Many investors are eagerly anticipating the resurgence of value stocks over growth stocks. After a brief period of favor in 2023, value stocks have once again taken a back seat to growth stocks, gaining renewed popularity from late 2023 onwards. Several factors can influence the shift towards value investing becoming more favorable.
One key indicator to watch is inflation. Weniger suggests that value stocks benefit more from inflation than growth stocks. In 2023, inflation hit its highest level in 40 years, but has since receded to 2.9% as of the July 2024 report.
Traditional value sectors performed well as rising energy prices fueled inflation and raised expectations for higher interest rates. This development boosted energy and financial stocks in 2023, as investors anticipated increased profitability for these companies.
Bankrate surveys conducted in late 2023 through mid-2024 reflect shifting sentiments towards value and growth stocks based on interest rate movements and inflation expectations. Despite expectations for value stocks to outperform as interest rates rose, subsequent surveys indicated a shift towards growth stocks as inflation concerns eased and interest rates declined.

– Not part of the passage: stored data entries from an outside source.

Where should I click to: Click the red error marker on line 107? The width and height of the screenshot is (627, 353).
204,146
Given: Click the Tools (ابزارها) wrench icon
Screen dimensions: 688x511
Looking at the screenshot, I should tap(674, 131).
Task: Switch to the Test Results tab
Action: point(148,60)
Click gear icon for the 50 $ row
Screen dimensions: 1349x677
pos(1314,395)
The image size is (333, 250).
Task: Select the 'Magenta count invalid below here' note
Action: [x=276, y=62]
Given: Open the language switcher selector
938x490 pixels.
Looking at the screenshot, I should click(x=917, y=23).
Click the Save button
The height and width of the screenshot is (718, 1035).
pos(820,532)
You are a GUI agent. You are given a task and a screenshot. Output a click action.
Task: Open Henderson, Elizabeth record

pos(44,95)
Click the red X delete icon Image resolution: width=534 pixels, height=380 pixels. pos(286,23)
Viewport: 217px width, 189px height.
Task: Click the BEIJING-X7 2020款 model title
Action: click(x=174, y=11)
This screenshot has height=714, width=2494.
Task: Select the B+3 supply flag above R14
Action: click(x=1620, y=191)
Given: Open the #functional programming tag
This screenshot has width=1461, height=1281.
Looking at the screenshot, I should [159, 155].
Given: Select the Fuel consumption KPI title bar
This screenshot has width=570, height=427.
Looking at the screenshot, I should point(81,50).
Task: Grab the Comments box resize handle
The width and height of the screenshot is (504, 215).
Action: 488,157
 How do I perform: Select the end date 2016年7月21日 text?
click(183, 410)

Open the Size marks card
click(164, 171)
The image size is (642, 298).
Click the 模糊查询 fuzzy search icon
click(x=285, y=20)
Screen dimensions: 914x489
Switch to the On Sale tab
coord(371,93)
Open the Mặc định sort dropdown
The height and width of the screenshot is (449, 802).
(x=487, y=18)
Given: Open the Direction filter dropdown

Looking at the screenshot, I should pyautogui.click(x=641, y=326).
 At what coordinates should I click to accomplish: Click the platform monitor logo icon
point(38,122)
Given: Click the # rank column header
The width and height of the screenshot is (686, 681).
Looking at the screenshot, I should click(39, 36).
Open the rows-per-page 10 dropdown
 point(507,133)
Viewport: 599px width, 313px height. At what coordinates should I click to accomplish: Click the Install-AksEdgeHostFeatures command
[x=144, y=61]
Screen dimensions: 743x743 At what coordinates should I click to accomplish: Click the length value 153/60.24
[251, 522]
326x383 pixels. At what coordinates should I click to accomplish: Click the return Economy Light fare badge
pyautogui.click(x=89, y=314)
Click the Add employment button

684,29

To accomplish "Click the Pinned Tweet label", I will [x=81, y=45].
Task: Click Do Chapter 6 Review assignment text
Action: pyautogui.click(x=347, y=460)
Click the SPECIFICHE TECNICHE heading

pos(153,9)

Long-term studies suggest that the market eventually re-evaluates and re-rates value stocks.
Crill emphasizes that value investing remains a reliable strategy for enhancing expected returns over time. The longer one remains invested, the higher the likelihood of value stocks outperforming, as historical trends indicate intermittent periods of value outperformance.
A market correction or bear market could also prompt a resurgence in value stocks. With lower price expectations already factored into value stocks, they may exhibit more resilience during market downturns compared to higher-valued growth stocks.
“Bull market leaders often become bear market laggards, and a market downturn could lead undervalued value stocks to outperform, similar to the dynamics observed from 2000 to 2002 when high-flying stocks faced a reality check,” notes Weniger.
Bottom line
The debate between growth and value investing will persist, but empirical evidence suggests that value stocks tend to outperform over time, despite growth stocks attracting more immediate attention. For investors considering individual stock purchases, adhering to fundamental investing principles or opting for a diversified index fund can mitigate risks associated with individual stock selection.
Choosing the best brokers for stock trading can aid investors in identifying top-performing funds with a solid track record and cost-effective options.